> Extracted data:

■ ■ ■ ■ ■

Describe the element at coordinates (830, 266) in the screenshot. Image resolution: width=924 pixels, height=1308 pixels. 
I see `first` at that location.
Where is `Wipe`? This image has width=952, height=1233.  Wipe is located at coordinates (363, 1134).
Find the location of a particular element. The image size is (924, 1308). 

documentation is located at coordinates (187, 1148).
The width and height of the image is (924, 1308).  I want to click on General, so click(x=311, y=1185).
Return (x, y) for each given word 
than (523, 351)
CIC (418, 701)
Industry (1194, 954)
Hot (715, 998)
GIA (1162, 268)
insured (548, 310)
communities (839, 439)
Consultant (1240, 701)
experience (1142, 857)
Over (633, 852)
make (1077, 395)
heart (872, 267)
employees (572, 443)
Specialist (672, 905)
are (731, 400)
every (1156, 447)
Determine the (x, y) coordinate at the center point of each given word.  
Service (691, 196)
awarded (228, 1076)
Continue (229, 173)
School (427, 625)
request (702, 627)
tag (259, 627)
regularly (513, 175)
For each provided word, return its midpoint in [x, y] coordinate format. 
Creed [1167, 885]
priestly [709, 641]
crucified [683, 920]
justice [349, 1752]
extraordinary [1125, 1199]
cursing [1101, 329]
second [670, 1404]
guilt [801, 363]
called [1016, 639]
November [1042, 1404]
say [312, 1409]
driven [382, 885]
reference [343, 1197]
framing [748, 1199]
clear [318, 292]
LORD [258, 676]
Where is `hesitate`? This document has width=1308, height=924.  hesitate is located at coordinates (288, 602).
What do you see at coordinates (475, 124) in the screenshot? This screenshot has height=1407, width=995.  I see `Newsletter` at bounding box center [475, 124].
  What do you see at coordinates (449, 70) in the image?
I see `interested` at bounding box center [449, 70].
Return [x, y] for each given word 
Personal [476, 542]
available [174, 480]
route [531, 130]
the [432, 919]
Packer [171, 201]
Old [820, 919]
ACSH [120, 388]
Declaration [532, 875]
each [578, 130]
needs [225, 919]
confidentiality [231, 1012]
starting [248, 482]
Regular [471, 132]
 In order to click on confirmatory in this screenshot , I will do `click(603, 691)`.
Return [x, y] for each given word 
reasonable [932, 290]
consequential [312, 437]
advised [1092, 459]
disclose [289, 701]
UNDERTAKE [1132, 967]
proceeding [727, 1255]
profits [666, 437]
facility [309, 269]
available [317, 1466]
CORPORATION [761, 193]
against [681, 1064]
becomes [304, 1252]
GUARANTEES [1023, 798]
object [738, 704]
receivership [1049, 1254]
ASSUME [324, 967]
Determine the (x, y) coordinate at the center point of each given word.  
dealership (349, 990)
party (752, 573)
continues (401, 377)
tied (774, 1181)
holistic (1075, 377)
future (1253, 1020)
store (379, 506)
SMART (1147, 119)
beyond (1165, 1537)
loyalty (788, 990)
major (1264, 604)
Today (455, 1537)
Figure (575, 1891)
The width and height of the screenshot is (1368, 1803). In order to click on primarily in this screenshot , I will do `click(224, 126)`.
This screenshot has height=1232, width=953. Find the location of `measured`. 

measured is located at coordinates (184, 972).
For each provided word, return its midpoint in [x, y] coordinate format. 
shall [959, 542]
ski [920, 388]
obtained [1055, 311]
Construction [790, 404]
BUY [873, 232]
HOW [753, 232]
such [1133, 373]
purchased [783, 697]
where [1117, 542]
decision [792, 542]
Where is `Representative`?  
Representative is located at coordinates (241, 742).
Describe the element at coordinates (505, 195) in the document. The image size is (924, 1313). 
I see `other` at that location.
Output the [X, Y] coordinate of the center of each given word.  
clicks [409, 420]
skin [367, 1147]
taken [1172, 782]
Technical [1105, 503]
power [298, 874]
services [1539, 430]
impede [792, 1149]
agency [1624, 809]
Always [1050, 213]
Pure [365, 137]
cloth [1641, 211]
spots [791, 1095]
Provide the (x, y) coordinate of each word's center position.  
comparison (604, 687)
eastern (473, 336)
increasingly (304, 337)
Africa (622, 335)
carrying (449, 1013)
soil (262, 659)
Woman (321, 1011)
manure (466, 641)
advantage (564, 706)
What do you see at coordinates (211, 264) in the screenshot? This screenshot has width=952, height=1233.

■ ■ ■ ■ ■

> Written task:
Write out the data word for word, from the first line through the line with "coordinates (363, 1134).", including both.

> Full solution:
Describe the element at coordinates (830, 266) in the screenshot. Image resolution: width=924 pixels, height=1308 pixels. 
I see `first` at that location.
Where is `Wipe`? This image has width=952, height=1233.  Wipe is located at coordinates (363, 1134).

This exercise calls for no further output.